Commentary: Singapore’s SIM card misuse law - a shield against scams or just more cat-and-mouse games?
Making it harder for scammers to get local phone numbers should help in the fight against phishing scams, but perhaps not the more common job and e-commerce cons, says Dedoco’s Jason Williamson, a founding member of the Global Anti-Scam Alliance’s Singapore chapter.
SINGAPORE: How do you decide whether to accept a call from an unknown number? As people become more wary of +65 calls and overseas scammers spoofing local numbers with Singapore’s country code, scammers have been adapting by using local numbers to dupe unwitting victims.
Singapore's new law making it illegal to sell or misuse SIM cards for scams is a much-needed hard line in the fight against scams, making it tougher to access an authentic local number. But will the move help put an end to job and e-commerce scams that have seen an unprecedented boom in 2023?
Job scams, the most reported con in Singapore that exploits those seeking ad hoc income and flexible work, are part of a growing trend of fraudsters using Facebook, WhatsApp and Instagram to target potential victims.
What makes these platforms fertile ground for such fraud? Their need for constant growth means a frictionless sign-up process is good for business - social media and messaging platforms do not acquire 3 billion daily active users by making life hard for potential new customers.
And herein lies the crux of the issue. Despite needing a phone number on registration, there is often no requirement to tie this to an authentic identity - making it an open playground for fake and untraceable profiles. Online job hunters are then left to assess the legitimacy of online opportunities with limited information, a recipe that often leads to loss.
Although this may feel like a dereliction of duty by these platforms, the reality is that a shift toward stricter authentication is simply at odds with business objectives. The race to acquire new users and sell advertising aligns them with the wants of most regular users - both happy for minimal identity checks to keep things easy.
CAT AND MOUSE GAME WITH SCAMMERS
Can the same be said for scams on our favourite e-commerce sites? Fortunately, the requirement to authenticate seller accounts with phone numbers linked to our identity is established best practice. Yet sadly, as with the variety of safety measures companies can implement to safeguard consumers, different sites mean different standards.
The Ministry of Home Affairs’ E-Commerce marketplace Transaction Safety Ratings initiative essentially names and shames major sites that fall short. It does not however carry the necessary teeth to mandate change, but only provides advice on what to look out for. The outcome for consumers is they can continue to shop where their hearts desire despite the absence of basic protections.

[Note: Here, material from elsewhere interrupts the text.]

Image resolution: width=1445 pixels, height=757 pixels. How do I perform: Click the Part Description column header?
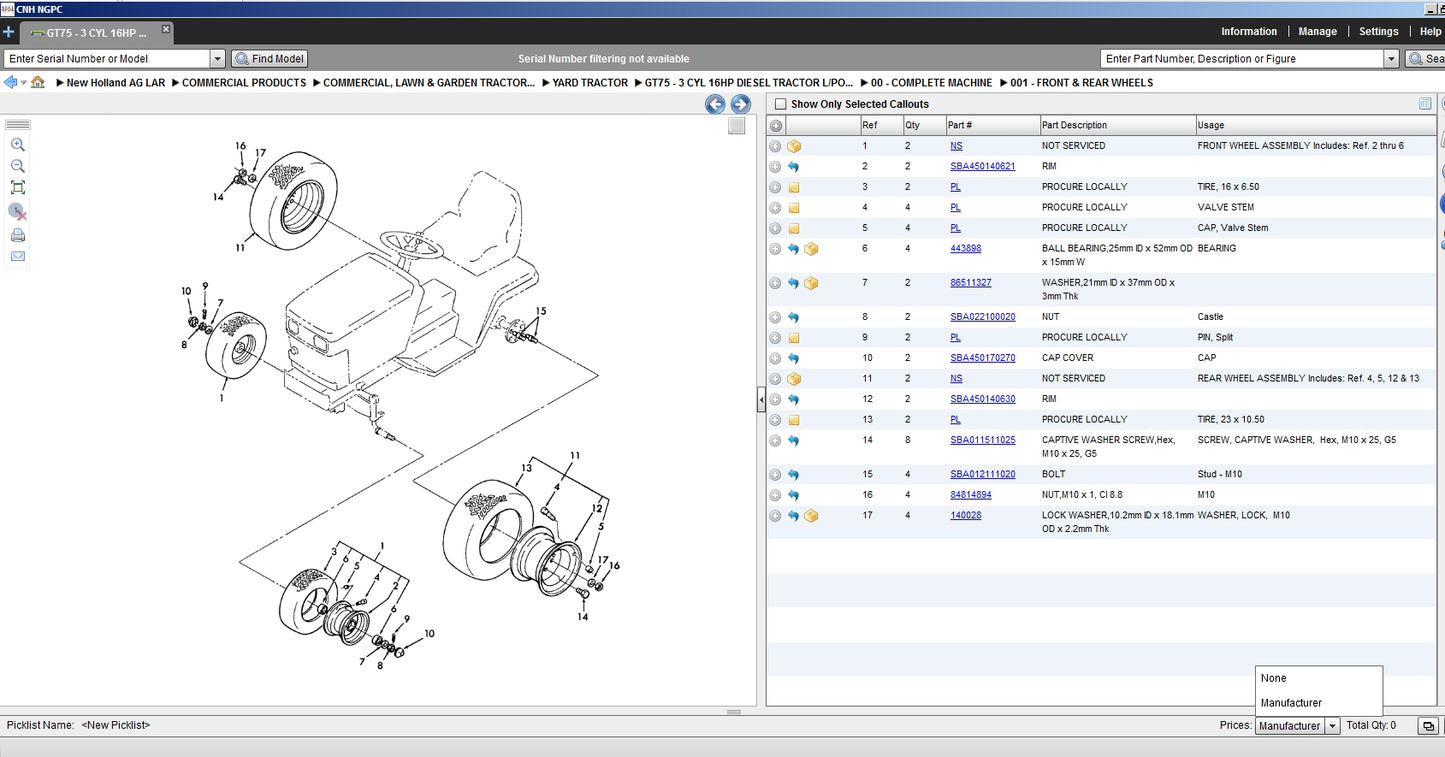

What becomes clear is that setting our sights squarely on middlemen in the scam supply chain will have limited impact without addressing the issue of identity more holistically.
SIM card ownership is just one of many checks that scammers navigate to get a direct line to potential victims. The ever-evolving nature of scams and their channels of choice means that as one door closes, another will be prised open.
Stemming the supply of illicit local numbers will most likely drive scammers onto platforms that require the least stringent checks. And the chase continues.
NAVIGATING THE ROAD AHEAD
One area where the new legislation should have impact is scams that use local numbers for direct interactions with their victims: Think phishing calls from fake Singaporean companies or agencies and unofficial links in suspicious-looking SMSes.
This threat is sadly ever present, with the Singapore Police Force and the Infocomm Media Development Authority (IMDA) observing signs that SIM cards purchased by locals are increasingly being misused for scams. In 2023, over 23,000 local mobile lines were involved in cybercrimes.
The worry if identity continues not to be tied to digital accounts and communication is that illicit online transactions will remain in the realm of the untraceable. But is it as straightforward as regulators forcing companies to make more stringent checks or turn off the lights?
The reality is these global tech giants wield serious clout in the markets they operate - many users depend on them for a range of legitimate business and personal matters. Regulators must hold business interest and public protection in a delicate balance when looking to mandate change.
THE REGULATORY CHALLENGE
One proactive step already announced is the Monetary Authority of Singapore and IMDA’s Shared Responsibility Framework, which proposes to subject telecommunications operators to financial repercussions if they are found to have breached basic responsibilities, such as upstream measures like spam filters and the diligent management of SMS sender IDs aiming to restrict scams in circulation.
Could companies be doing more to help safeguard consumers? Recent industry initiatives showcase the potential power of authenticated digital identities during the final stages of a scam.
Singtel’s SingVerify, delivered in partnership with fellow provider M1, authenticates user identities for service providers to stop unauthorised access to our favourite apps and accounts. The challenge for lawmakers is how to knit this patchwork of private sector initiatives and legislation into a cohesive framework to reduce scams in the aggregate.
Our ability as consumers to navigate the authentic from the impersonated remains the biggest challenge to a real reduction in the volume of scams. Making identity the first line of defence against scams could help us verify parties across all digital interactions. Else, we might find ourselves applying a band-aid to what may be the first of a thousand cuts.
Jason Williamson is a Vice-President at Dedoco and a founding member of the Global Anti-Scam Alliance’s Singapore chapter.